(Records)
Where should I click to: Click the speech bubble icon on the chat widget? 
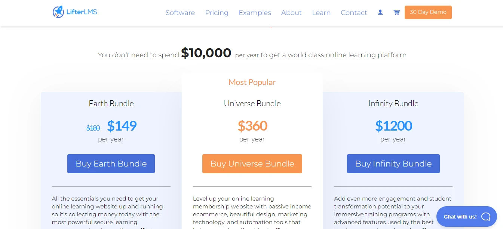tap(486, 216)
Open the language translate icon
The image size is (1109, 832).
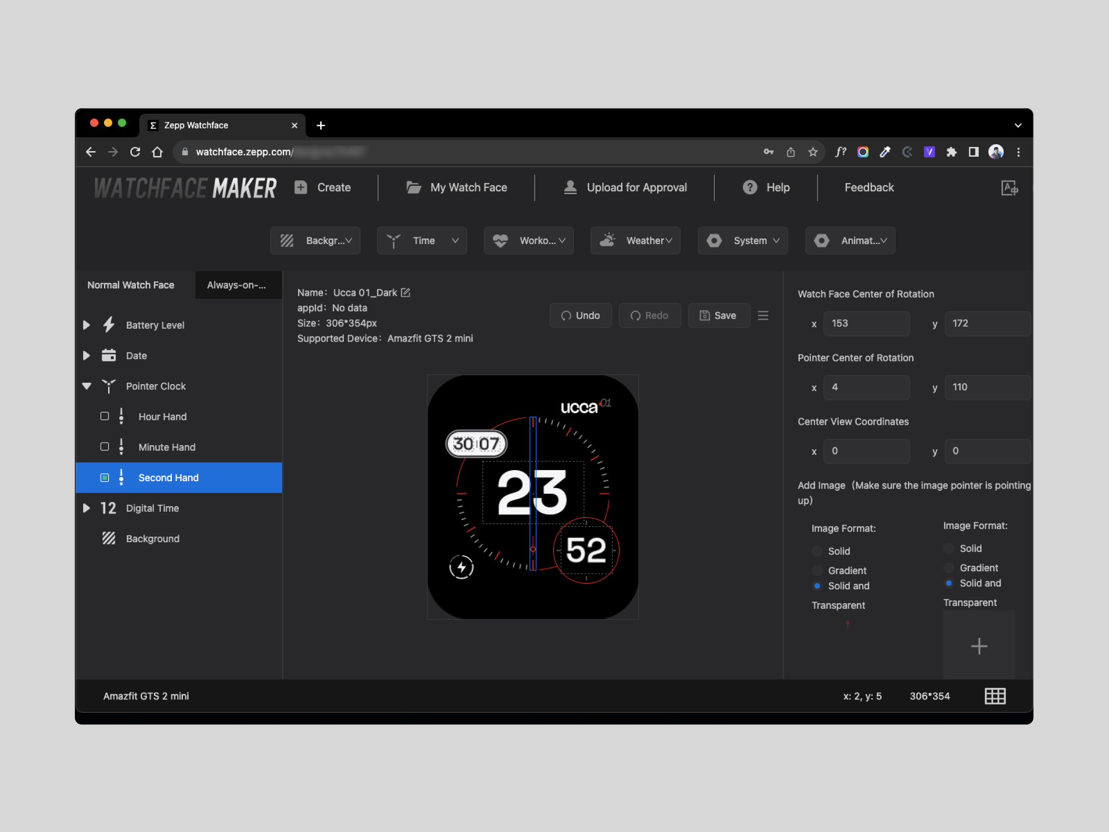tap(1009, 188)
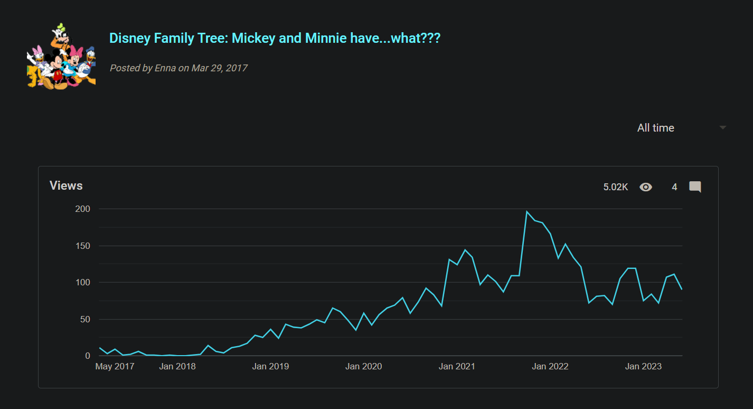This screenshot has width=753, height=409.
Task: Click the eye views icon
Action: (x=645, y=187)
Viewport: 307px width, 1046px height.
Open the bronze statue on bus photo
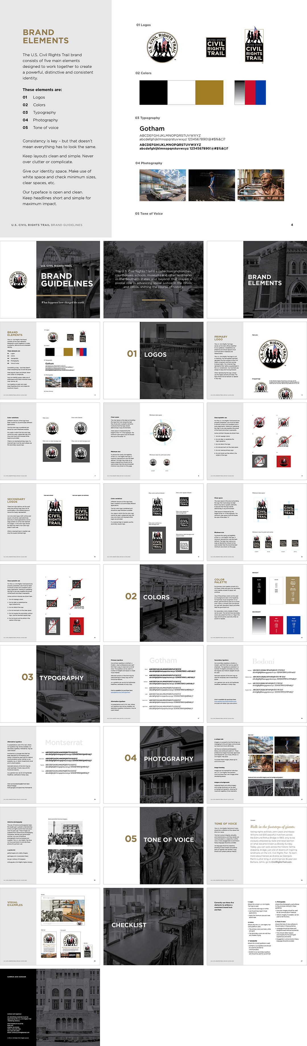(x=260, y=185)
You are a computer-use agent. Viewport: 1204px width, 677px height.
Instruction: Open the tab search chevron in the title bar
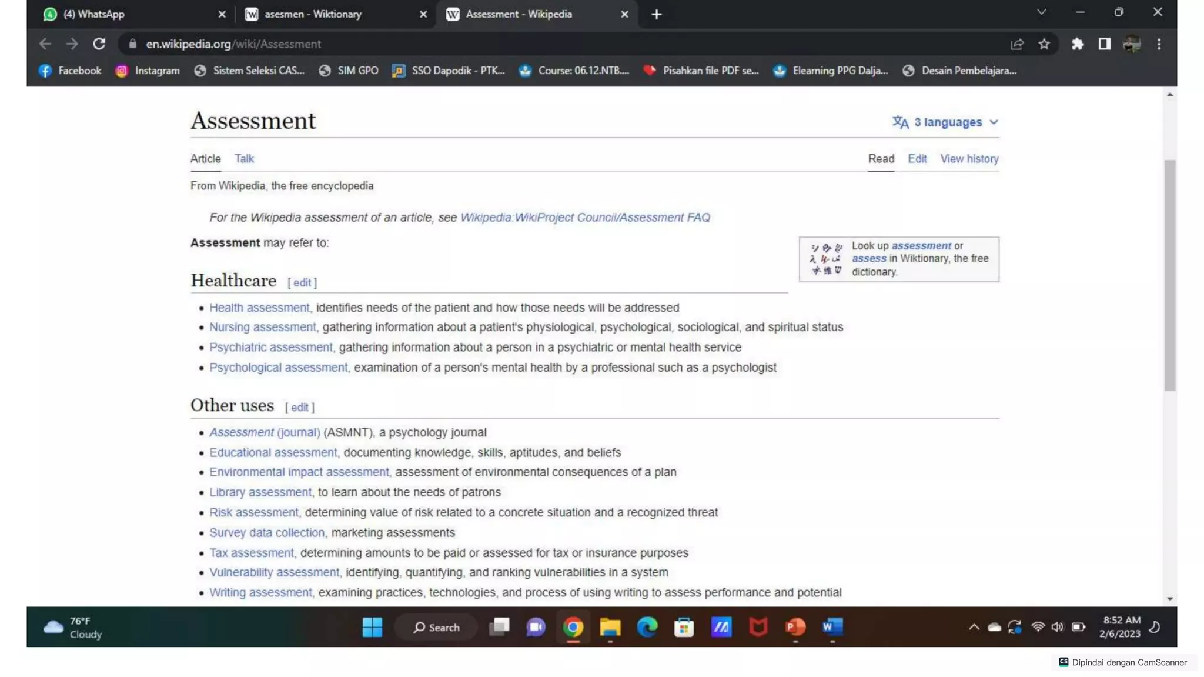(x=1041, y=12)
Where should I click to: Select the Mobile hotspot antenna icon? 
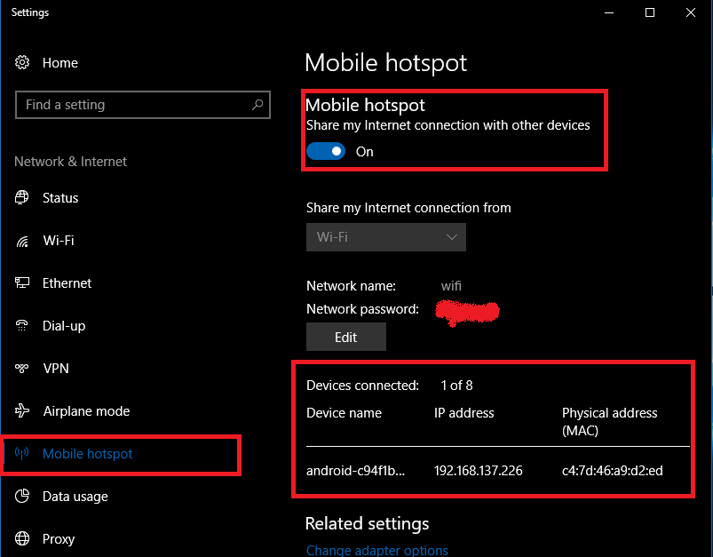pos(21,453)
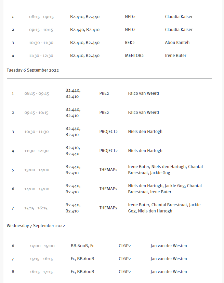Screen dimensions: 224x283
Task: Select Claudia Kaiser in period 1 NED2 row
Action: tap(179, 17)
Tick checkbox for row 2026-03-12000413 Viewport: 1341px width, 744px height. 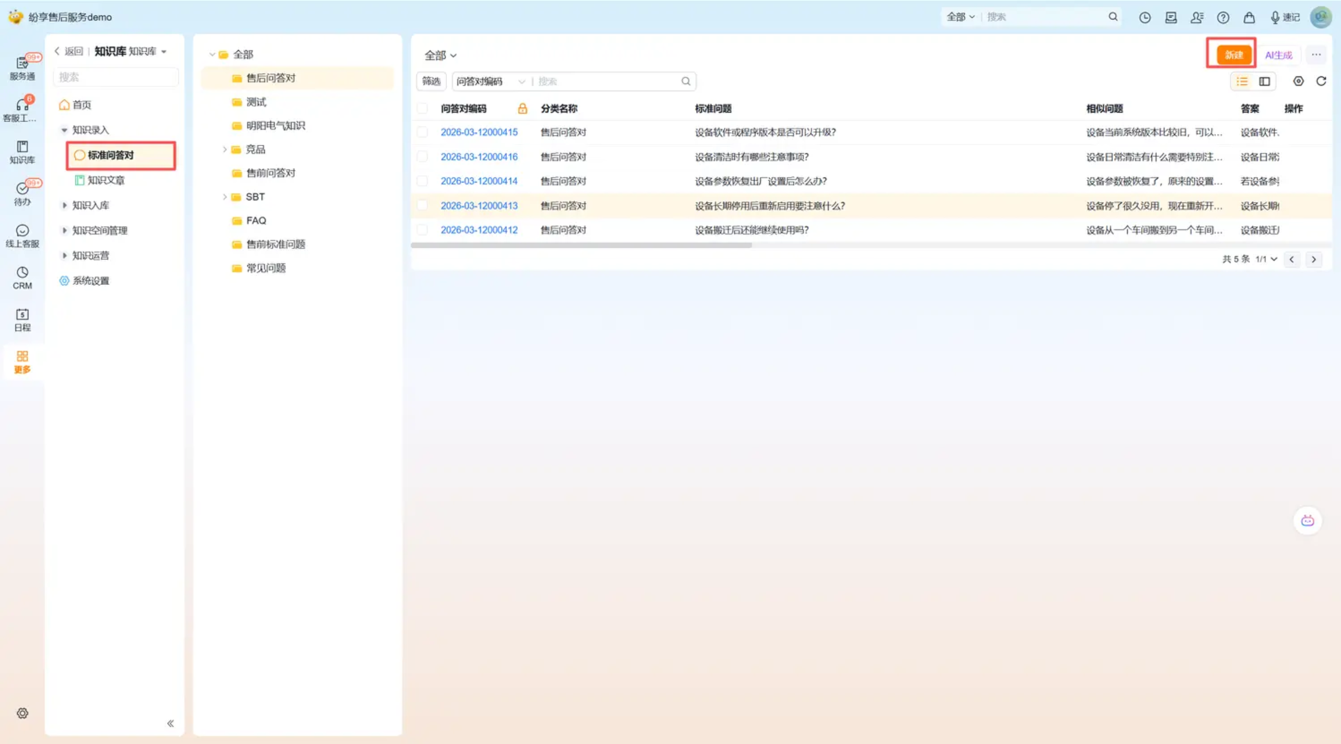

EXERCISE: Copy every line of the records above verbatim, omitting the pictures.

WORKED SOLUTION:
Where should I click to: Click the speech bubble icon on the chat widget? 
tap(486, 216)
Open the language translate icon
The image size is (1109, 832).
tap(1009, 188)
This screenshot has width=753, height=409.
Task: Click the eye views icon
Action: (x=645, y=187)
Viewport: 307px width, 1046px height.
Open the bronze statue on bus photo
(x=260, y=185)
You are a computer-use agent. Viewport: 1204px width, 677px height.
Instruction: Open the tab search chevron in the title bar
(x=1041, y=12)
Where should I click to: Select the Mobile hotspot antenna icon? 
pos(21,453)
Screen dimensions: 224x283
Task: Select Claudia Kaiser in period 1 NED2 row
Action: tap(179, 17)
Tick checkbox for row 2026-03-12000413 Viewport: 1341px width, 744px height. 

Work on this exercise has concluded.